La capital estadounidense, Washington DC, se encuentra sumida en una especie de lo que en nuestro país solemos llamar una olla de grillos. La gritería tiene dos fuentes de origen.
La primera es, desde luego, el Partido Demócrata, que no termina de asignar responsabilidades entre sus cuadros por la estrepitosa derrota de la ex primera dama Hillary Clinton en los recientes comicios.

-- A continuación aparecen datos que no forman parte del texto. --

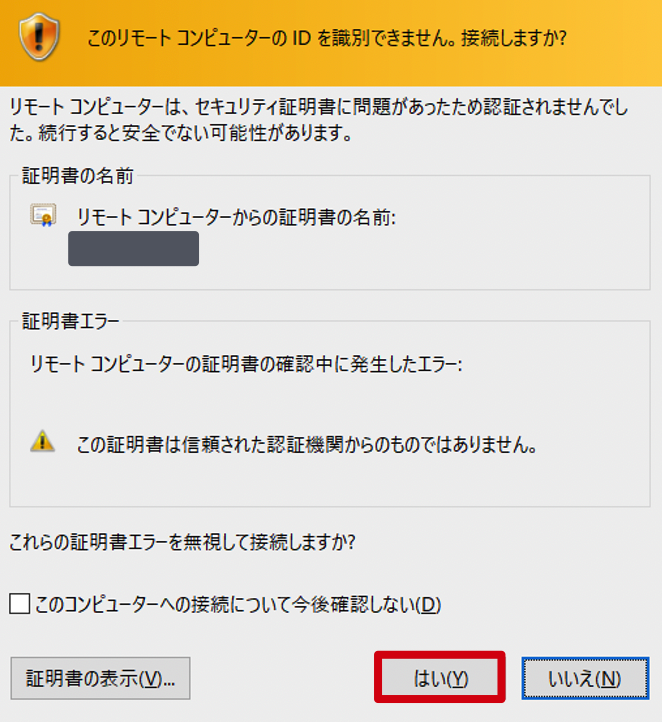Click the orange shield warning icon
The image size is (662, 722).
click(x=39, y=37)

Las críticas se enderezan contra los diseñadores de una estrategia centrada en atacar directa y personalmente a Trump. Fue la misma estrategia clintonista del ataque personal contra Bernie Sanders en las elecciones primarias. La victoria de Hillary en ese torneo interno dejó un mal sabor entre muchos simpatizantes quienes, no es difícil colegir, al final engrosaron las filas de Trump.

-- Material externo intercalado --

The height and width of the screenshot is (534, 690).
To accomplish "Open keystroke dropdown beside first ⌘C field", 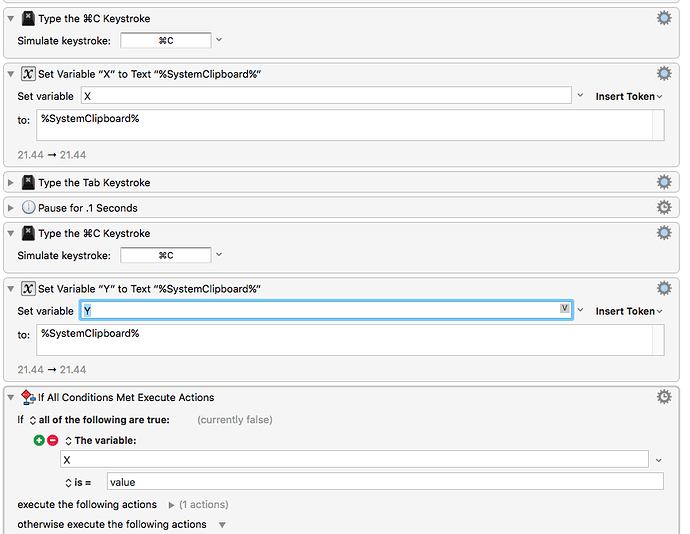I will click(219, 40).
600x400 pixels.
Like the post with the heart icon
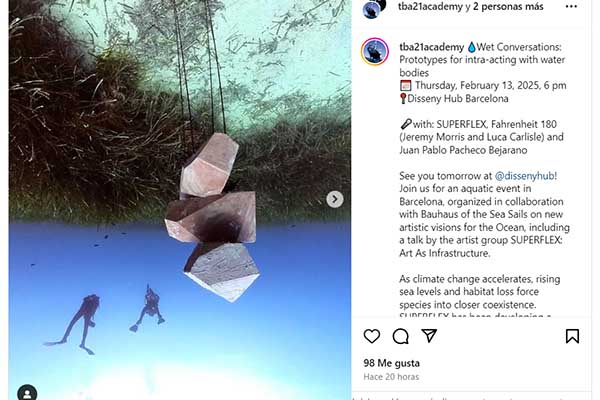tap(372, 336)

Otro bemol clintonista fue dirigir recursos de la campaña hacia estados no realmente esenciales para ganar la batalla por la Casa Blanca, como Arizona. Esta línea conllevó privar de nutrientes a las maquinarias en los estados que sí eran claves, como Wisconsin, Michigan y Pensilvania. Finalmente, los jerarcas no captaron la necesidad de rebatir la concepción de que Hillary era incompetente para la primera magistratura, a juzgar por el affaire de los servidores de correos oficiales y confidenciales en el sótano de su residencia particular.
Este capítulo, reiterado por el director del FBI pocos días antes de los comicios, remachó la debacle demócrata.
A esas alturas, ni los decepcionados votantes afrodescendientes acudieron a las urnas en números como los de campañas anteriores. Hillary definitivamente no era otro Obama.
La segunda fuente de agitación es el Partido Republicano, de cuyo seno leemos y escuchamos toda suerte de controversias entre quienes reclaman su tajada de la victoria electoral. Sobre todo, la presente agitación gira en torno al nombramiento de una figura sumamente polémica en el personal cercano del presidente electo, Donald Trump.
La designación de Stephen Bannon como sumo estratega de la Casa Blanca ha destapado un ciclón de controversias con un desagradable tufillo. Bannon es reconocido como propagandista de la derecha radical, que aboga por el racismo y concepciones fascistas, antisemitas y sexistas. Este paquete de dinamita carga una potencia explosiva capaz de deslegitimar y ensuciar a la nueva administración por largo tiempo.
Sin embargo, Trump no parece inclinado a tirar a Bannon por la borda. La gran incógnita a estas alturas es qué hará, finalmente, el nuevo presidente tras dar respiro para medir quién se cansa primero.